With pictures left out, please repeat word for word the lines from the one containing "Click the 18 Feb 2024 date label" through the end of the records.

* **Record excerpts**:
-=-=-=-=-
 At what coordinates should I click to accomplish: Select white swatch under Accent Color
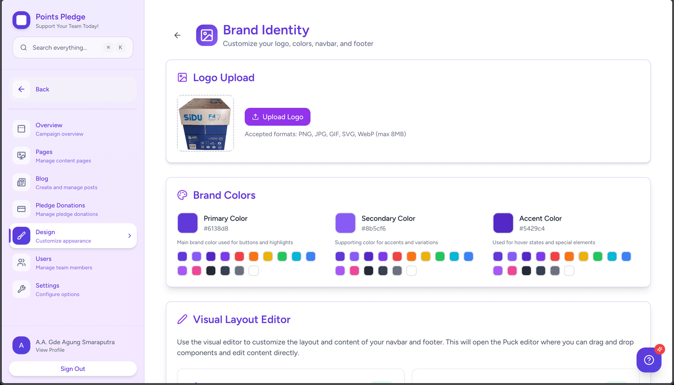[569, 271]
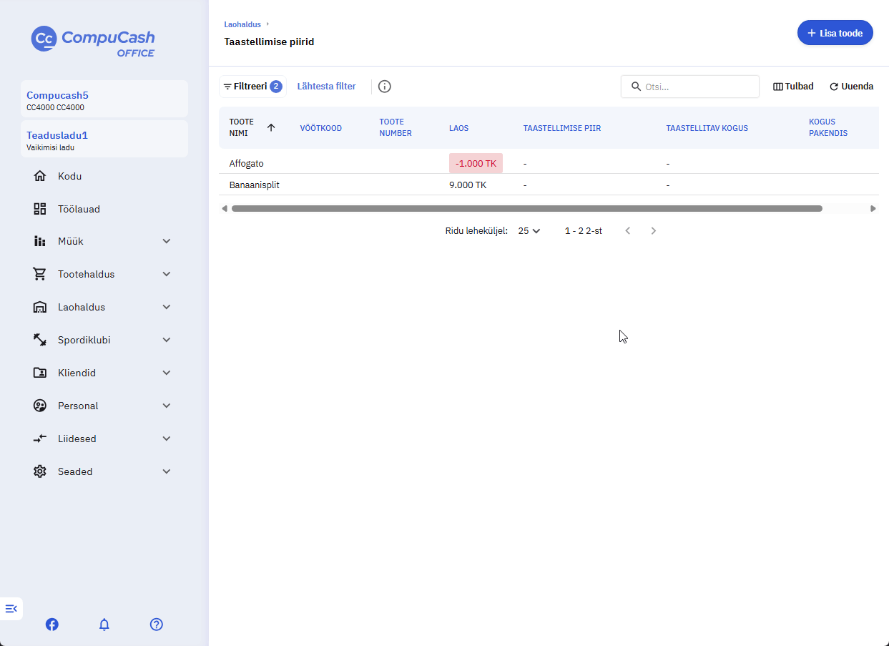The image size is (889, 646).
Task: Click the Uuenda refresh button
Action: coord(851,87)

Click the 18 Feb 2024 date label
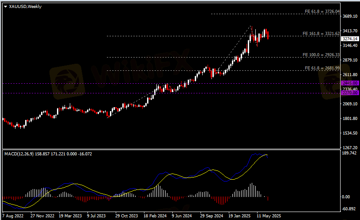(155, 216)
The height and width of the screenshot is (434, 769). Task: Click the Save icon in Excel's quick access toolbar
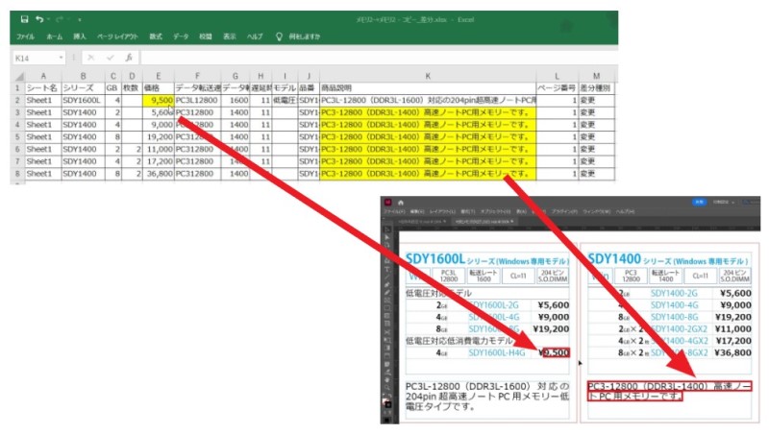click(x=25, y=18)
-=-=-=-=-
* **Solved exercise**:
Click the 18 Feb 2024 date label
(155, 216)
The height and width of the screenshot is (434, 769). Task: Click the Save icon in Excel's quick access toolbar
click(x=25, y=18)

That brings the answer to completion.